B: ちゃんとした弁護士を雇いなさい。自分の才能を信じて、弁護士のいうことをよく聴きなさい。自分のレコードや出版関係は必ずきちんと取り扱ってもらうようにしなさい。顧問弁護士は法律上、こちらの味方です。生き馬の目を抜くような業界ですから、そもそもの最初から搾取される構図にならないように。チャンスさえあれば、こちらを生き埋めにしようと手ぐすね引いている連中がいます。この業界には天使もいますが、悪魔もいっぱいいるんです。

(Stan Soocher)

ほんの3ページ、しかも実際には写真がかなりのスペースを占めているので、2ページ弱ぐらいのインタビューなのですが、書いたのが名高い音楽ジャーナリストだけあって、質問も核心をついているし、まとめ方も適切で、読み応えがある内容です。ビー・ジーズの中では一番「外交術に長けている(=本心を見せない)」といわれるバリーを相手にかなり本音に近いところを引き出しているという感じがありますね。

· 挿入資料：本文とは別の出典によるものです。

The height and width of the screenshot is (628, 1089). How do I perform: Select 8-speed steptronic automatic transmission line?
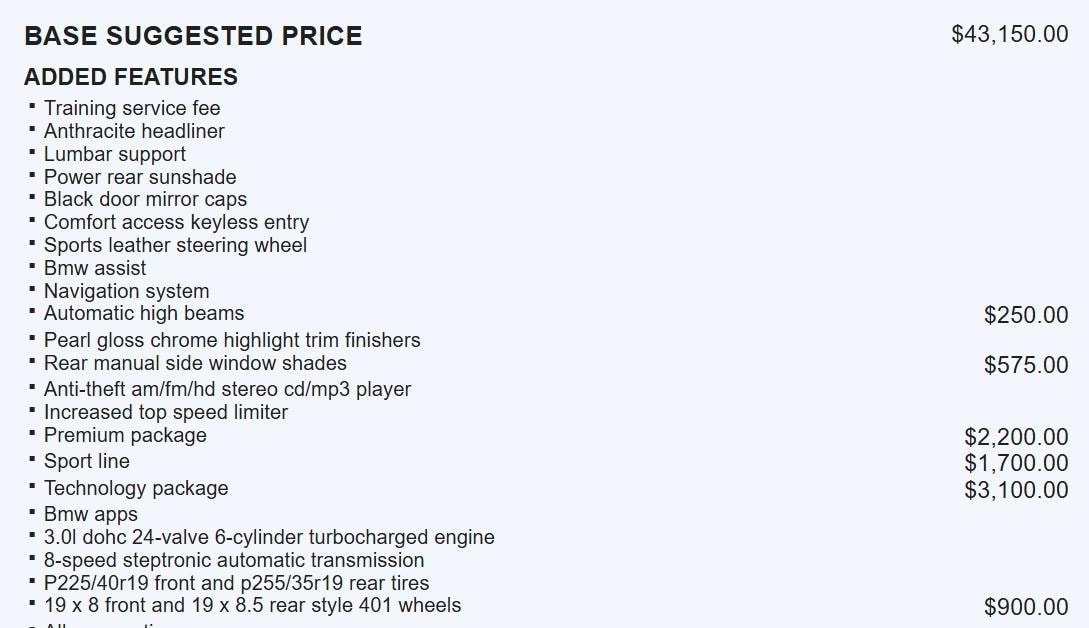[234, 560]
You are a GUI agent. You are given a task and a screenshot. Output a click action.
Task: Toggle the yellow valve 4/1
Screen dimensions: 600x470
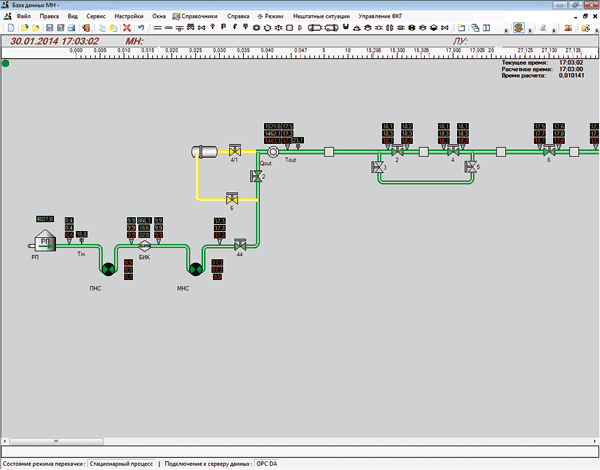coord(235,150)
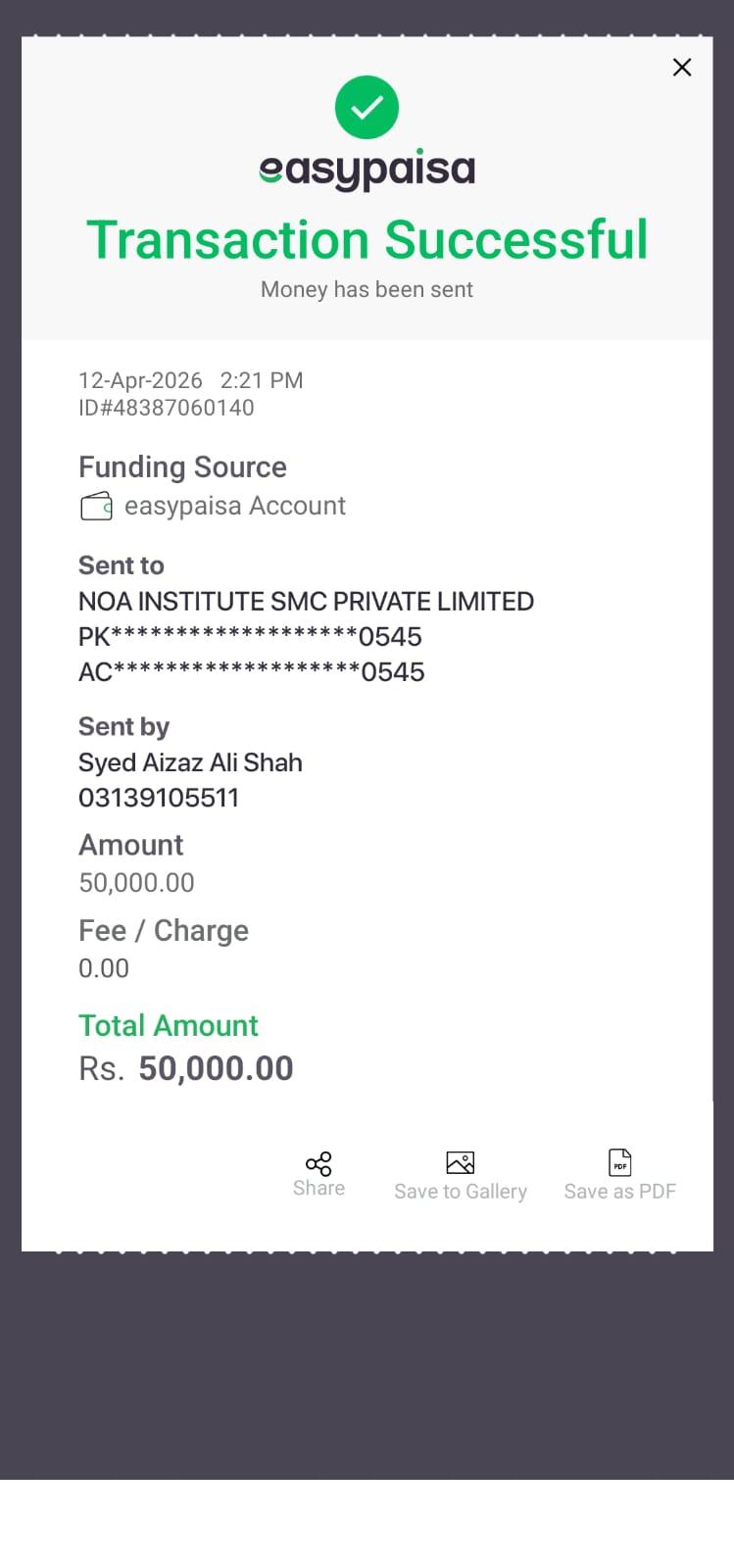Tap the green success checkmark icon
The height and width of the screenshot is (1568, 734).
point(367,107)
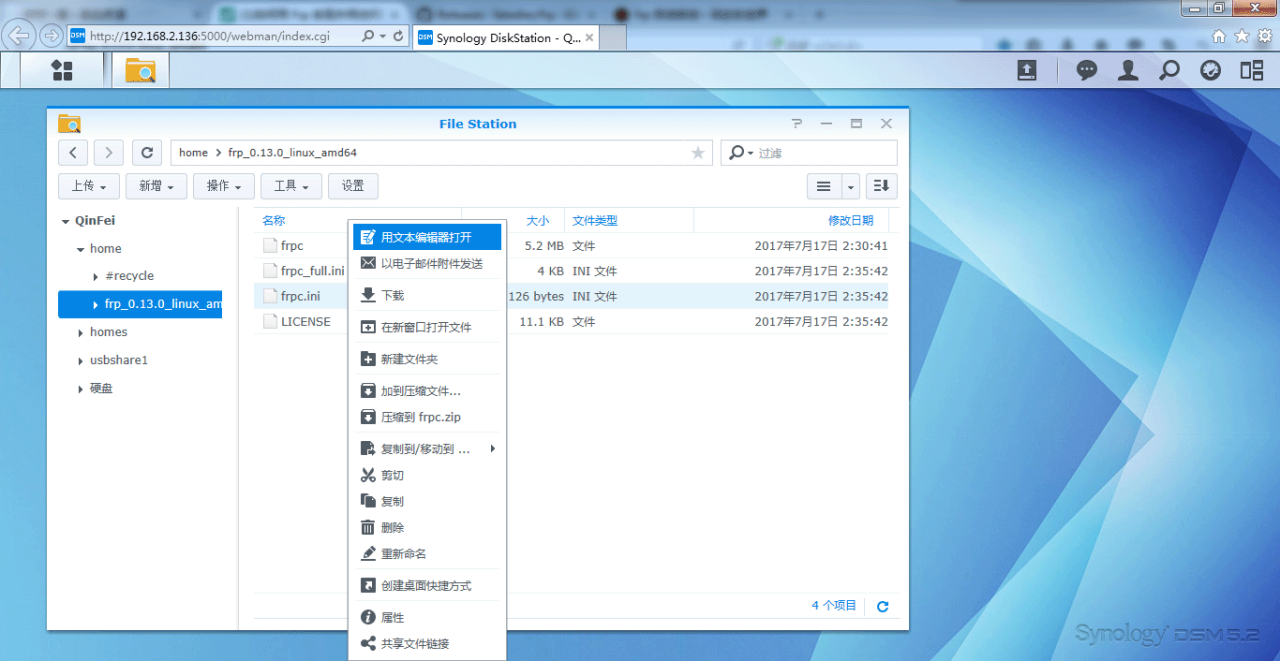
Task: Add current folder to favorites star
Action: tap(697, 153)
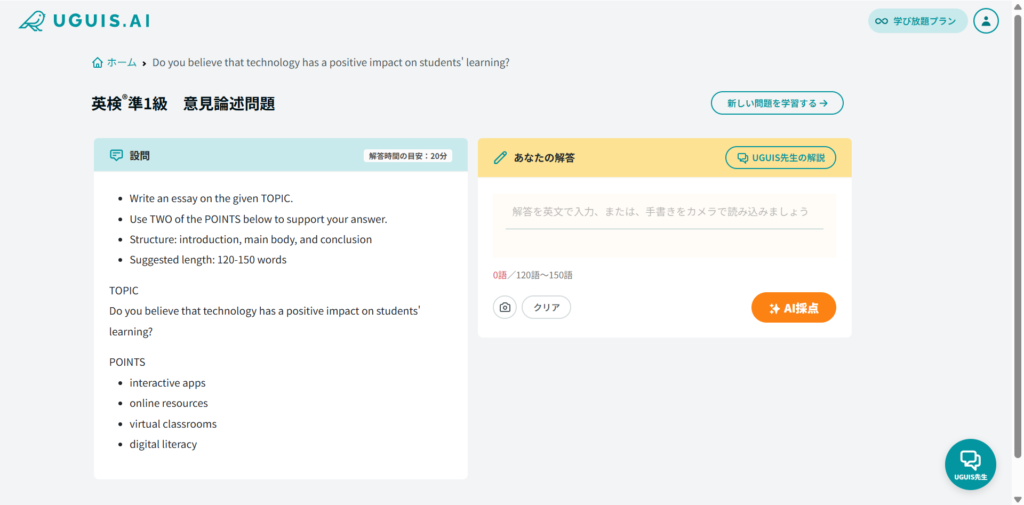
Task: Click the 'Suggested length: 120-150 words' line
Action: tap(208, 260)
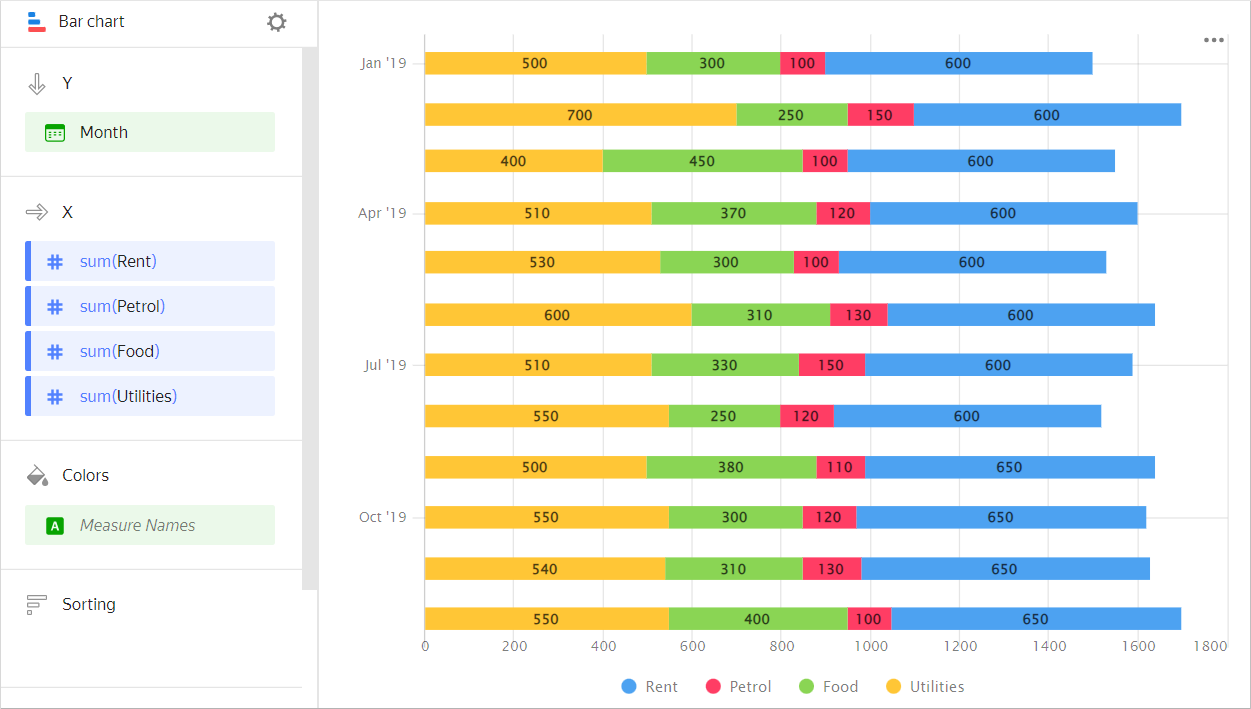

いちばん最後の質問に対するバリーの答えは、ビー・ジーズがキャリアのそもそもの出発点から、「マネージャーが雇い主だった」という独特なパターンで活動したことにも関連しており、後の対スティグウッド訴訟にもつながっているという印象です。要するに、レーベルに対してアーティストの取り分が少しでも多くなるように交渉するのがアーティストのマネージャーであるわけですが、ビー・ジーズの場合は、レーベル(RSO)のオーナーが彼らのマネージャーでもあったというジレンマぶくみの構造です。この辺の「不公平感」については、すでに60年代末にコリン・ピーターセンが言及しています(そしてクビになっています)が、彼らが異常なペースで稼ぎ出した70年代後半からマネージメントとの間にある種のテンションが生まれていたことは想像に難くありません。

同時に、「自分たちにはもっと引き出しがある」と信じて、「必ずもっとすごいことができる」と頑張り続けたというあたりは、Fever後に彼らが辿った道を知っていると、よりいっそう心に刺さる発言です。

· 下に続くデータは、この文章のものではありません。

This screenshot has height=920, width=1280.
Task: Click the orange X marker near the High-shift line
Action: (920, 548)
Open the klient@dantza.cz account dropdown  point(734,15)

また、同じころにビー・ジーズに取材して、ローリング・ストーン誌のカバーストーリーを書いたジャーナリストのティモシイ・ホワイトもやはり、ビー・ジーズが自分たちの仕事を「ショービジネス」と呼んでいる、という点を指摘しています。ロックでもポップスでもなく、「ショービジネス」という独特の言い方は、オーストラリアでの子ども時代からそのビジネスの中で文字通り「食べてきた」3兄弟の実感でしょう。それがこのビー・ジーズというグループの独特な立ち位置でもあります。彼らは、なんというか、本当にワーキングクラスで、よくも悪くも自分たちの仕事に対するプロ意識(その仕事で食べていく(=売れていく)という決意)を抱いていたのですが、同時にアーティストとして「売らんかな主義」にも対抗し続けたという、矛盾を内包したバンドでもありました。この「売らんかな主義への抵抗」については89年の来日時にバリーと話したことがあるので、いつか機会があれば書きたいと思います。

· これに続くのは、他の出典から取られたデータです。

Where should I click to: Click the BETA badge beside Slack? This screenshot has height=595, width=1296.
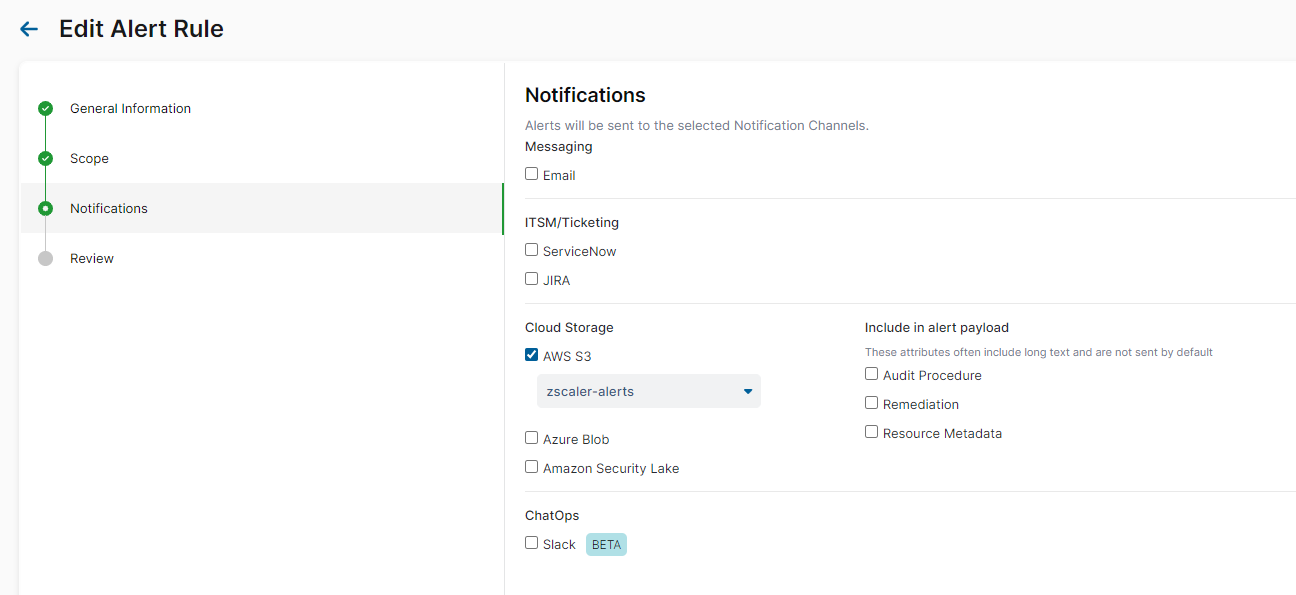coord(606,545)
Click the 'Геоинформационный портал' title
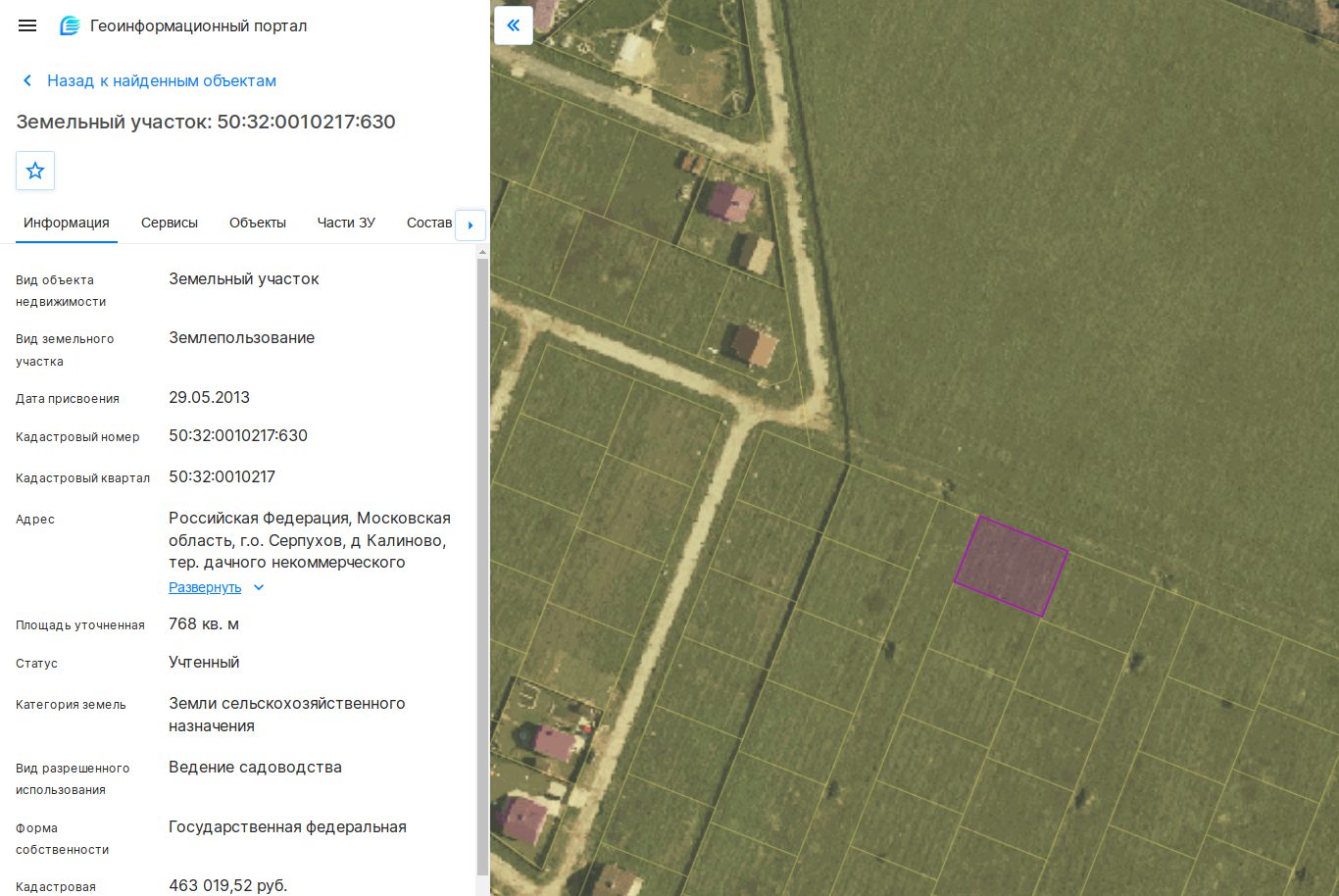 point(199,25)
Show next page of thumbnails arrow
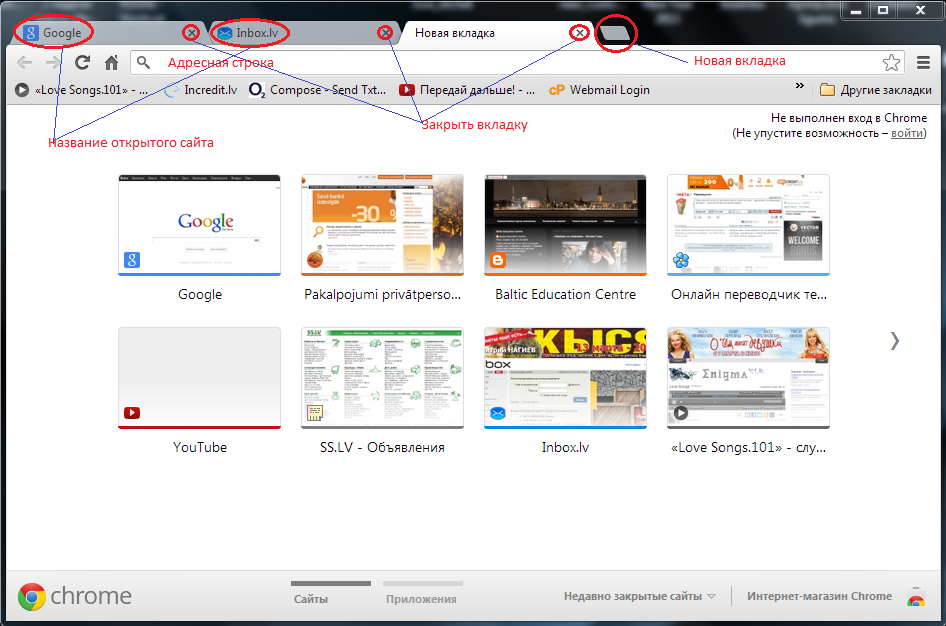The height and width of the screenshot is (626, 946). pos(894,340)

それから、バリーがここで「絵が生まれる」ような曲という言い方をしていますが、実は個人的にはずっと、この強い「イメージ喚起力」こそがビー・ジーズのもっとも大きな特徴のひとつではないかと思っていました。彼らが『サタデー・ナイト・フィーバー』と『小さな恋のメロディ』という2本の映画との関連で大ヒットを飛ばしているのも、この「絵になる」特質があるからではないかと思います。例えば国際デビュー曲になった「ニューヨーク炭鉱の悲劇」でも、「炭鉱事故があって人が生き埋め状態になり、必死の救出作業が続いている」という状況説明はどこにもなく、「救出を待つ人のひとりがたり」という状況のど真ん中で歌は終始します。この辺はまるで映画を観るようです。ビー・ジーズの歌を聴くたびに、そこにはびっくりするほど適確に、かつ曖昧に、”場”の感覚が歌いこまれているのを感じます。ロビンの『救いの鐘』ボックスセットには、こうした典型的な「イメージを結ぶ歌」が入っていると思うので、それについても近く書いてみたいと思っています。

それにしても映画といえば、ここでバリーが話題に出している映画もとうとう実現しなかったのも非常に残念です。